Safari and the MOAB .dmg Bugs
OK, ISC gets credit for reminding me of a very obvious fact that I have been overlooking. I've been ignoring the multitude of disk image vulnerabilities which have been posted at the Month of Apple Bugs project (and Month of Kernel Bugs obviously), because I wasn't thinking they were relevant. However, I now have been reminded that Safari's (st00pid IMHO) default behavior is to have the little "Open 'safe' files after downloading" box checked in the preferences. This means it will open things like .zip files, word files, .dmg (disk image) files, etc right away after downloading them. I haven't been able to find a detailed list of what Apple considers safe, other than this Apple document which lists "Files such as pictures, movies, sounds, text files, PDF documents, disk images, or ZIP archives are usually considered safe."; which is of course funny since we know that malformed versions of pretty much all of these can be used as an exploit vector. Essentially though, you can assume they're generally only looking for files that are either executables or scripts of some sort.
See, I hadn't thought of the auto-opening fact because this is generally the first thing I turn off in Safari. Apple has got burned by this multiple times in the past, but just keeps bolting stuff around it to try and keep it secure while keeping the perceived convenience for users. While it's obvious that people generally intend to open the things they download, the problem comes from the fact that webpages can force you to download stuff you don't intend.
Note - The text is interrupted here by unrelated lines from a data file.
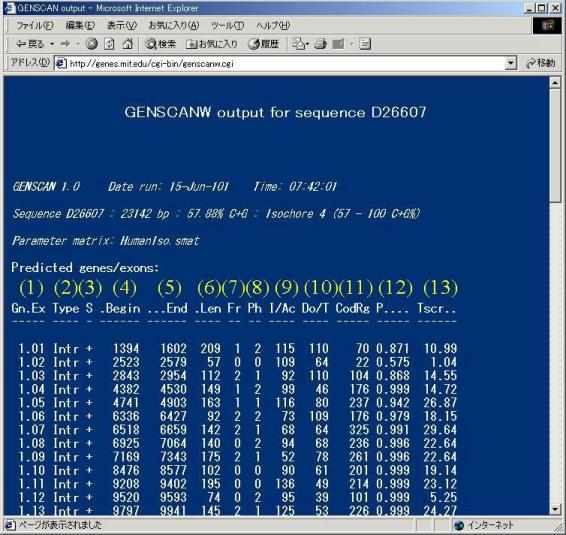The width and height of the screenshot is (566, 535).
Task: Open the Search (検索) toolbar button
Action: pyautogui.click(x=160, y=44)
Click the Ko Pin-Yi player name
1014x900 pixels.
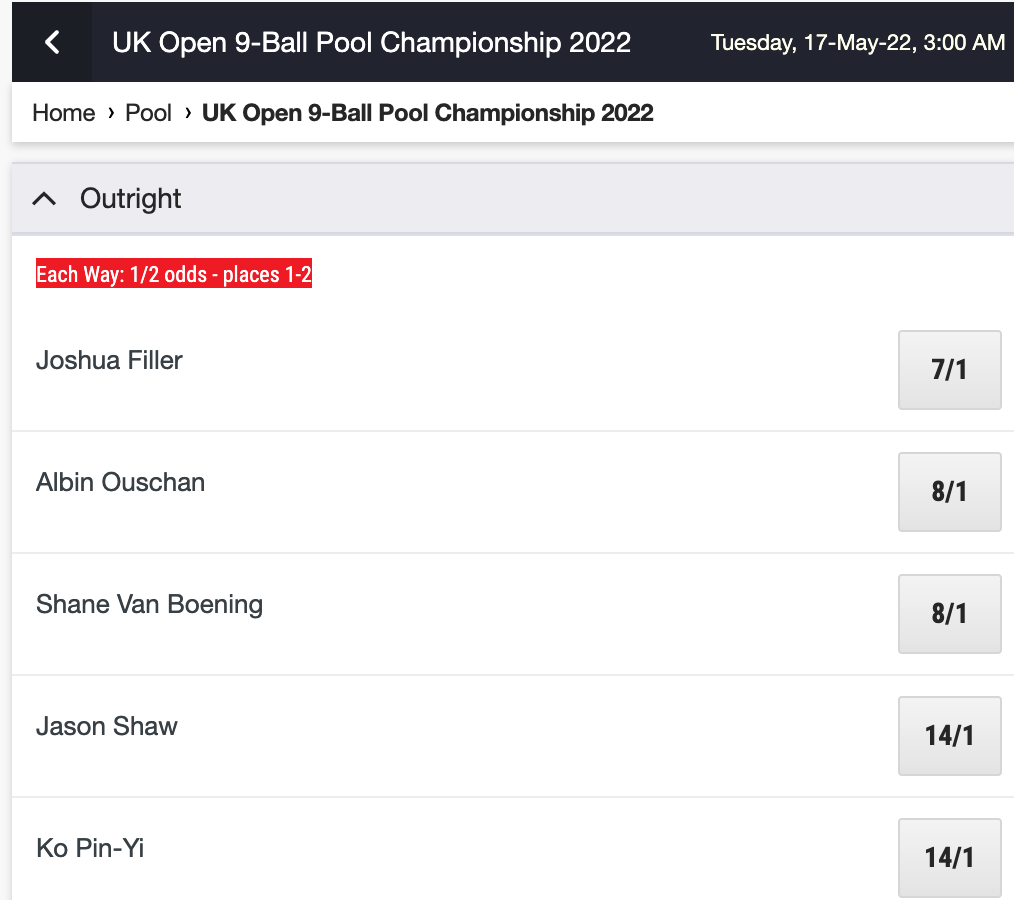point(90,848)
It would be painfully trivial for a site to check the HTTP header looking for Safari clients and then, knowing that the users will almost universally still be opening anything that is downloaded, force them to download a vulnerable .dmg to be opened (or vulnerable pdf file, or vulnerable zip file, etc).
So if I may, allow me to make another plea to Safari users to turn off the "Open 'safe' files after downloading" option in Safari→Preferences→General, and to ask those Apple people (who aren't even reading this ;)) to please make this option disabled by default.